En cambio, para aquellos que ingresen entre 20.000 euros y 22.000 euros brutos anuales y tengan un solo pagador, la situación es diferente. Según el análisis de Gestha, a estos contribuyentes no les interesa presentar la declaración, dado que las retenciones practicadas por el empresario ya se ajustan bastante a la cuota resultante de la autoliquidación. En este tramo, los trabajadores ya no pueden beneficiarse de la deducción específica para rentas bajas, de manera que presentar el borrador podría conllevar incluso un resultado a pagar, dependiendo de las circunstancias personales y familiares de cada contribuyente. La decisión, sin embargo, puede variar en función de factores como las deducciones por maternidad, por hijo a cargo o por aportaciones a planes de pensiones, que podrían inclinar la balanza a favor de la presentación voluntaria en algunos casos concretos.

Obligación de declarar a partir de los 15.876 euros brutos

Finalmente, conviene recordar una regla que a menudo genera confusión entre los contribuyentes. Aunque la obligación de presentar la declaración se establece generalmente a partir de los 22.000 euros anuales para trabajadores con un solo pagador, existe una excepción importante para quienes tienen dos o más empleadores a lo largo del año. En estos casos, la obligación de declarar se aplica a partir de los 15.876 euros brutos, a menos que la suma de las cantidades percibidas del segundo pagador y de los restantes no supere en total los 1.500 euros anuales.
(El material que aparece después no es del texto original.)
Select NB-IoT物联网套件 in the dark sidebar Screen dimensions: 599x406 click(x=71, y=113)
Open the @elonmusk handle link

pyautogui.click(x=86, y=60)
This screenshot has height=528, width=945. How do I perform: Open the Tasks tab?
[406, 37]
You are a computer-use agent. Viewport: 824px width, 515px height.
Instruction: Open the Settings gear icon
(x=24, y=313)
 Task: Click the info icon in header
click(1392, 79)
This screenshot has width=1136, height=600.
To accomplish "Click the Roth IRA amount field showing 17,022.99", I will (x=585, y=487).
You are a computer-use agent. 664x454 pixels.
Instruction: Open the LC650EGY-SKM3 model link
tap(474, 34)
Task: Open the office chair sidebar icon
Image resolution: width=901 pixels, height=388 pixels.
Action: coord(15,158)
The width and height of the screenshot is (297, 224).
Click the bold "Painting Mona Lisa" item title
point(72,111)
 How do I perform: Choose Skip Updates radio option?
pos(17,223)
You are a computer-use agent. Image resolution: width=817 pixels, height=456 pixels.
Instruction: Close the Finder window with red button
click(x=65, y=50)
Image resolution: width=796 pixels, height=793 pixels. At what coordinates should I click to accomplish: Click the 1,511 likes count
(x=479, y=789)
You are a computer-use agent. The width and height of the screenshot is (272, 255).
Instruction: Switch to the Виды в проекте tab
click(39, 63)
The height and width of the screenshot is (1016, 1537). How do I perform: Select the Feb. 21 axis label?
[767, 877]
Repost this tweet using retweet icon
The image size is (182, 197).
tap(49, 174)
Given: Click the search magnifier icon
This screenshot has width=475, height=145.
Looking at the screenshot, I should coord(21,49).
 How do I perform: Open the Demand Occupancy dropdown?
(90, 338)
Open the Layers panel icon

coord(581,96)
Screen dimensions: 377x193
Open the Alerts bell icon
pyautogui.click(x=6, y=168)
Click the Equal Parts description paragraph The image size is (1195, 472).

Este umbral más bajo responde a que cuando hay varias fuentes de ingreso, las retenciones practicadas por cada pagador suelen ser insuficientes, ya que cada uno aplica el tipo de retención correspondiente al tramo que le corresponde de manera individual, sin tener en cuenta la suma total de ingresos. Esto puede generar un desajuste significativo a la hora de liquidar el impuesto, con el consiguiente riesgo de que resulte a pagar. Por tanto, los contribuyentes en esta situación deben prestar especial atención a sus obligaciones fiscales para evitar sorpresas desagradables en forma de resultado a pagar o, incluso, de posibles sanciones por no haber presentado el borrador dentro del plazo reglamentario establecido por la Agencia Tributaria.